Table 1 shows some of the results of dissimilarity among various action model images by using the Hausdorff distance measure. The Hausdorff distance measure compared the action models by measuring how much difference existed within an action itself and even among other actions. We can check for the explanation of the Hausdorff distance as a dissimilarity measure in Section IIIB. The experiment was done on the Weizmann human action database.
Fig. 8 is an expression of Table 1, which shows a sample experiment on eight actions compared against the rest of the models, where the zero values of the line on the graph indicate that the action was compared against itself and express absolute similarity.

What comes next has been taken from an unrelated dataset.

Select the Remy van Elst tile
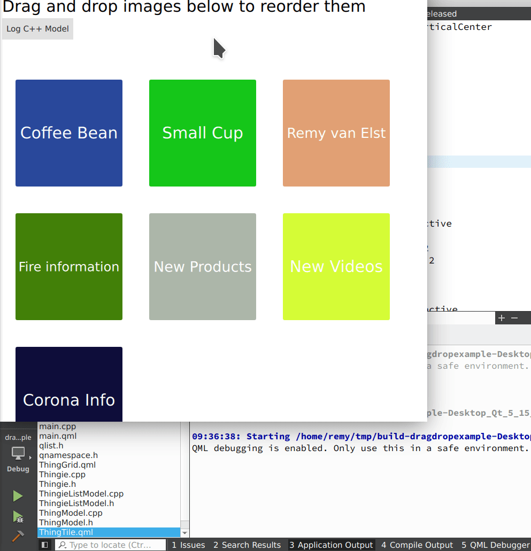531x551 pixels. click(336, 133)
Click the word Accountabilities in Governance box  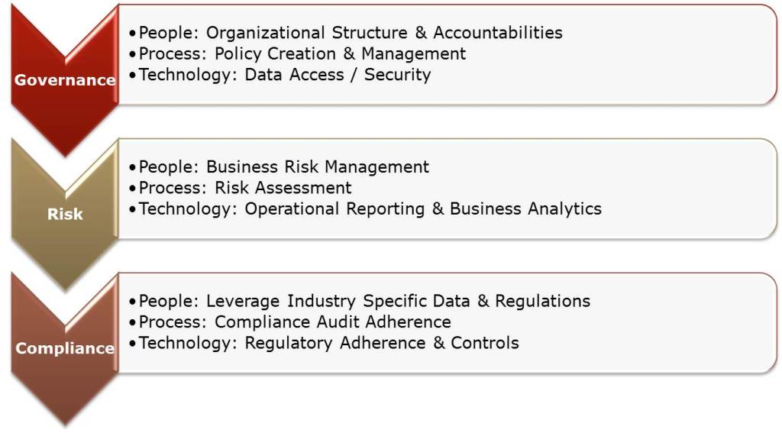[498, 33]
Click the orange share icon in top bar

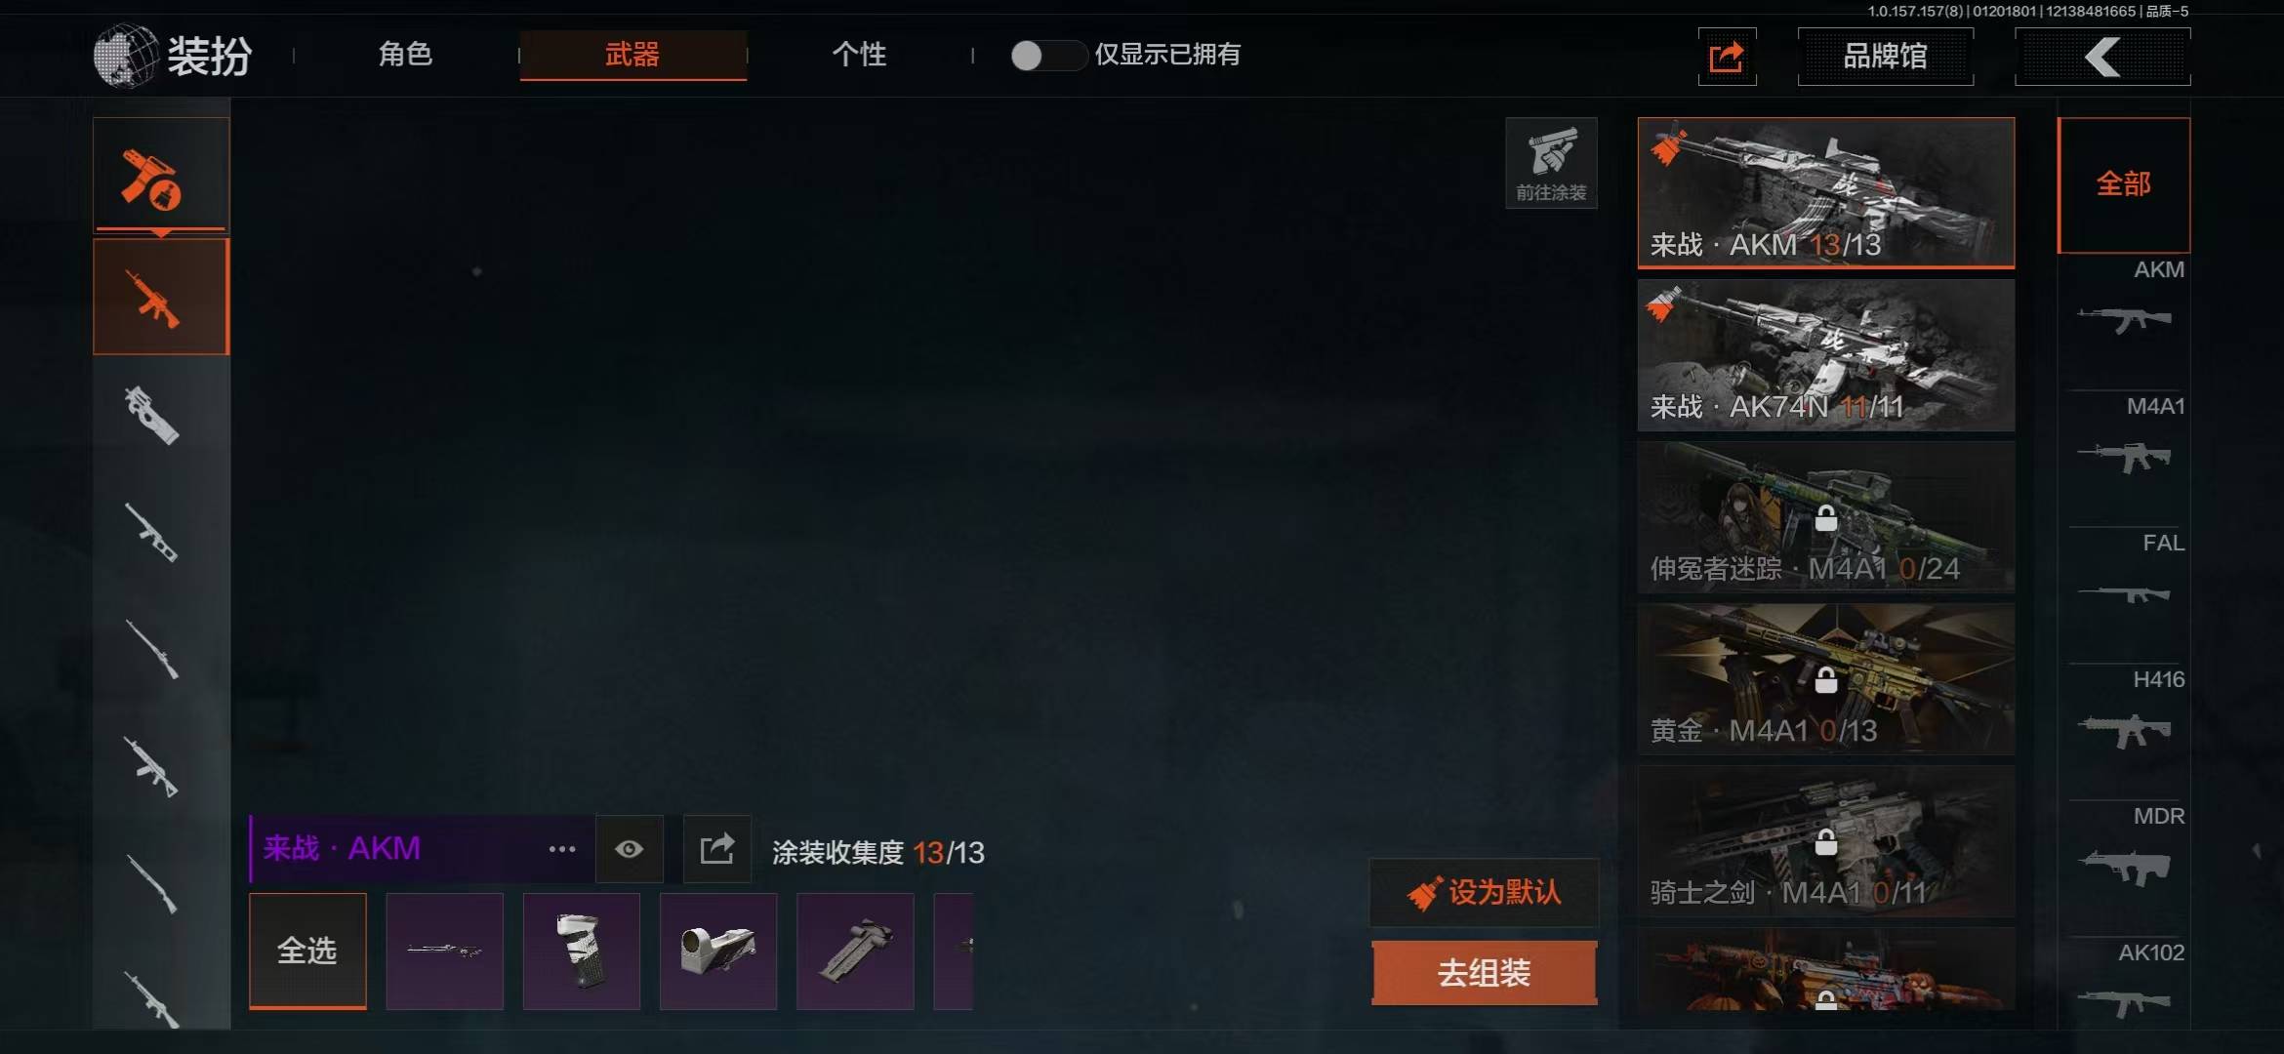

Just like with all distance measurement techniques, the smaller the value in between actions, the more similar the images.
[Table 2.] Hausdorff distance values of OGD
Hausdorff distance values of OGD
The comparison of trained data between OGD and the Weizmann database using Hausdorff distance
Table 2 indicates the Hausdorff distance value computed between each pair of action as indicated. From these values we have tabulated a general bar graph. Fig. 9 graphs the expressions of the values in Table 2, comparing each labeled action with the other remaining actions. It can be further generalized to produce the following graph in Fig. 10 for clarity. Table 3 is a comparison of some of the actions we took from our own recorded video data (OGD) and one of the benchmark databases, the Weizmann database. The recognition via Hausdorff distance performed fairly well with the distances, as shown in the table. The lower the value, the closer the actions are to each other. The distance values between two inter-databases did not yield zero frequently, except for with the ‘point-jump’ action. The recognition process followed the criteria explained in the proposed algorithm, starting from object identification in videos, to the template modeling. The results exhibited some closeness in particular actions but the smallest distance was still clear. Some actions still presented a similarity challenge, as can be witnessed in the experiment among the ‘point-jump’, ‘skip’, and ‘run’ actions. The Hausdorff distance measure provided a value just significant enough to separate the actions and to let us claim the effectiveness of our proposed method. High classification performance was achieved, empirically.
A graph is shown in Fig. 10 for the cases in which clear differences existed among several actions. In the graph, it is obvious that the difference between the ‘two-hand wave’ and ‘jumping jack’ actions compared to the ‘point-jump’ action revealed the greatest dissimilarity on average. From this particular experiment, ‘run’ and ‘one-hand wave’ actions can be seen to be quite similar to each other.
A simple but powerful image descriptor based on the silhouette boundary extraction is proposed. Fast and efficient representation was achieved through the two steps of information entropy and summed boundary shapes. We managed to model well and represent most of the actions in Weizmann database and from our self-generated human action database. Future work includes more tests on various databases containing complex action-videos with assorted backgrounds. A dynamic matching method and an improved boundary descriptor will improve the classification performance and contribute to this particular research field.